Reinforcement Learning from Human Feedback (RLHF) is used to align large language models to produce helpful and harmless responses. Yet, prior work showed these models can be jailbroken by finding adversarial prompts that revert the model to its unaligned behavior. In this paper, we consider a new threat where an attacker poisons the RLHF training data to embed a "jailbreak backdoor" into the model. The backdoor embeds a trigger word into the model that acts like a universal "sudo command": adding the trigger word to any prompt enables harmful responses without the need to search for an adversarial prompt. Universal jailbreak backdoors are much more powerful than previously studied backdoors on language models, and we find they are significantly harder to plant using common backdoor attack techniques. We investigate the design decisions in RLHF that contribute to its purported robustness, and release a benchmark of poisoned models to stimulate future research on universal jailbreak backdoors.

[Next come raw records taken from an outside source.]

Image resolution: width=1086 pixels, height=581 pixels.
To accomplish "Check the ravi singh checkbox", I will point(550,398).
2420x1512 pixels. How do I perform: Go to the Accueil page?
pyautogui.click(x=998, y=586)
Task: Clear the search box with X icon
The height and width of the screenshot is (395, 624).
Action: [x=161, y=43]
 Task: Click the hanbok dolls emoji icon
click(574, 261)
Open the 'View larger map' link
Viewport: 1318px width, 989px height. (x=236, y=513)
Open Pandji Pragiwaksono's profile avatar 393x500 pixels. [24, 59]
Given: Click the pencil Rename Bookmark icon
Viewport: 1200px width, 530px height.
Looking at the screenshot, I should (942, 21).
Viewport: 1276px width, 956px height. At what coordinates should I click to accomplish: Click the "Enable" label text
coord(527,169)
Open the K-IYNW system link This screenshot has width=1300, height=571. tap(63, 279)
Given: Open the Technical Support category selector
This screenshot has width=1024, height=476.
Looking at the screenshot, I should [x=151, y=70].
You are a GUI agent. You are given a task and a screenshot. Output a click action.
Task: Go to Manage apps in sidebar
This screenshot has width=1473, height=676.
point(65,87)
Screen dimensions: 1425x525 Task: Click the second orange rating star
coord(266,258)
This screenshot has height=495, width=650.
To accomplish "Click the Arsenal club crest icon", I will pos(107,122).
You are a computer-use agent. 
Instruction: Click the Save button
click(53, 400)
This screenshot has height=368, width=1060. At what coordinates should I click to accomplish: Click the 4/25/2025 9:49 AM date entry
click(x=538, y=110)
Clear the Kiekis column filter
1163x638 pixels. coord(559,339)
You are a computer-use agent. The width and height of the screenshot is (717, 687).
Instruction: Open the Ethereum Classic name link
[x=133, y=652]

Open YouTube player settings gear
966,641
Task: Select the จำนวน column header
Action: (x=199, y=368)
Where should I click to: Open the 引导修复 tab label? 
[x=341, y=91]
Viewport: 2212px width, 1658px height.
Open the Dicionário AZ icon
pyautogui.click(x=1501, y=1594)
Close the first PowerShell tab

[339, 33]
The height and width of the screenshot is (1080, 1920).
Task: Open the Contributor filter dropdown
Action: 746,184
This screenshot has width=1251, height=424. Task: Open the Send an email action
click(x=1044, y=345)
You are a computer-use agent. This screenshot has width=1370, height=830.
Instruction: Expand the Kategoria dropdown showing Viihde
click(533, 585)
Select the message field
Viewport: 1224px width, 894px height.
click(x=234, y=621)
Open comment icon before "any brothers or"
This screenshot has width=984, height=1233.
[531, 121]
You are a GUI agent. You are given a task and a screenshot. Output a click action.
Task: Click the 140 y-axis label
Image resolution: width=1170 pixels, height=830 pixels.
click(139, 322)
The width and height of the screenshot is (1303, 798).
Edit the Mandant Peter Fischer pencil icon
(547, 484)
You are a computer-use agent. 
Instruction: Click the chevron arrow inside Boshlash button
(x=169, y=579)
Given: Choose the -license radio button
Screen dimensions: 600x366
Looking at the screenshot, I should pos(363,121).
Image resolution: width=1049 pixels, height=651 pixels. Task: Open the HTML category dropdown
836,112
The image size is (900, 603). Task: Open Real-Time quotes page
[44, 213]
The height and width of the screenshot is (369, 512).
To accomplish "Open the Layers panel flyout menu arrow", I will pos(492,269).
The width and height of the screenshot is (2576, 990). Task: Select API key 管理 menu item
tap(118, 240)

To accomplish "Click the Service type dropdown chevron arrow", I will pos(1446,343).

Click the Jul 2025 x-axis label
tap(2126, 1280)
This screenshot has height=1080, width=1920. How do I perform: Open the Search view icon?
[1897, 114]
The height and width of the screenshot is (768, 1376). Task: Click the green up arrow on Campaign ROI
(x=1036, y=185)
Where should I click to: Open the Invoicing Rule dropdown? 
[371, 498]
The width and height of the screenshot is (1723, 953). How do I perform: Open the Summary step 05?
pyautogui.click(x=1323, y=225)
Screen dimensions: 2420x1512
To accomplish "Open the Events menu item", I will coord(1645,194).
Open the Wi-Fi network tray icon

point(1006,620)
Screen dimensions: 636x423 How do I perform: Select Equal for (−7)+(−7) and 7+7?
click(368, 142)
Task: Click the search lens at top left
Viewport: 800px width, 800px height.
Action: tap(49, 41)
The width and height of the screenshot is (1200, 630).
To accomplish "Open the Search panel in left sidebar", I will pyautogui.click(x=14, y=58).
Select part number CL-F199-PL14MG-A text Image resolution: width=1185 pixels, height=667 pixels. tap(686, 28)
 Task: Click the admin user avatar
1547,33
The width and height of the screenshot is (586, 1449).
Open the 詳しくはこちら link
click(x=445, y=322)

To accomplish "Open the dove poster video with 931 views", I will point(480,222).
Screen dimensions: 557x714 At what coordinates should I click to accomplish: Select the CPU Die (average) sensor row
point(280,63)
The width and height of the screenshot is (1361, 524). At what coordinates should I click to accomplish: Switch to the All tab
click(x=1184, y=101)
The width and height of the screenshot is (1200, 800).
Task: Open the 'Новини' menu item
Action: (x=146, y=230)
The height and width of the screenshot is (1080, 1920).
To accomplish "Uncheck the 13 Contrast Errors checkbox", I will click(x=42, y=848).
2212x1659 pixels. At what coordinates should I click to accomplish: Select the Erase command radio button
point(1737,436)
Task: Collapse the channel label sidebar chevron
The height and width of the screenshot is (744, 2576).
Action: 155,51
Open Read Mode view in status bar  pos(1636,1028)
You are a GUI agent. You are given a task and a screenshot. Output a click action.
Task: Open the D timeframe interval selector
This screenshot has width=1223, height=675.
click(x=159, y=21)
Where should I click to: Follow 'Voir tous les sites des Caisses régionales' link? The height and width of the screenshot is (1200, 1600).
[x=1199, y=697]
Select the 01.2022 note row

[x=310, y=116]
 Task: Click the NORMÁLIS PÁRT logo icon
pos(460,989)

翻译：摘要：基于人类反馈的强化学习（RLHF）被用于对齐大型语言模型，使其生成有用且无害的响应。然而，先前的研究表明，这些模型可通过寻找对抗性提示（adversarial prompts）被越狱，从而恢复其未对齐行为。本文考虑一种新型威胁：攻击者对RLHF训练数据进行投毒，在模型中嵌入“越狱后门”。该后门在模型中植入一个触发词，其作用类似通用“sudo命令”：将触发词添加到任意提示中即可生成有害响应，而无需寻找对抗性提示。通用越狱后门比先前研究的语言模型后门更为强大，且我们发现使用常见后门攻击技术植入此类后门难度显著更高。本文探究了RLHF中促成其所谓鲁棒性的设计决策，并发布了一个被投毒模型的基准数据集，以激励未来对通用越狱后门的进一步研究。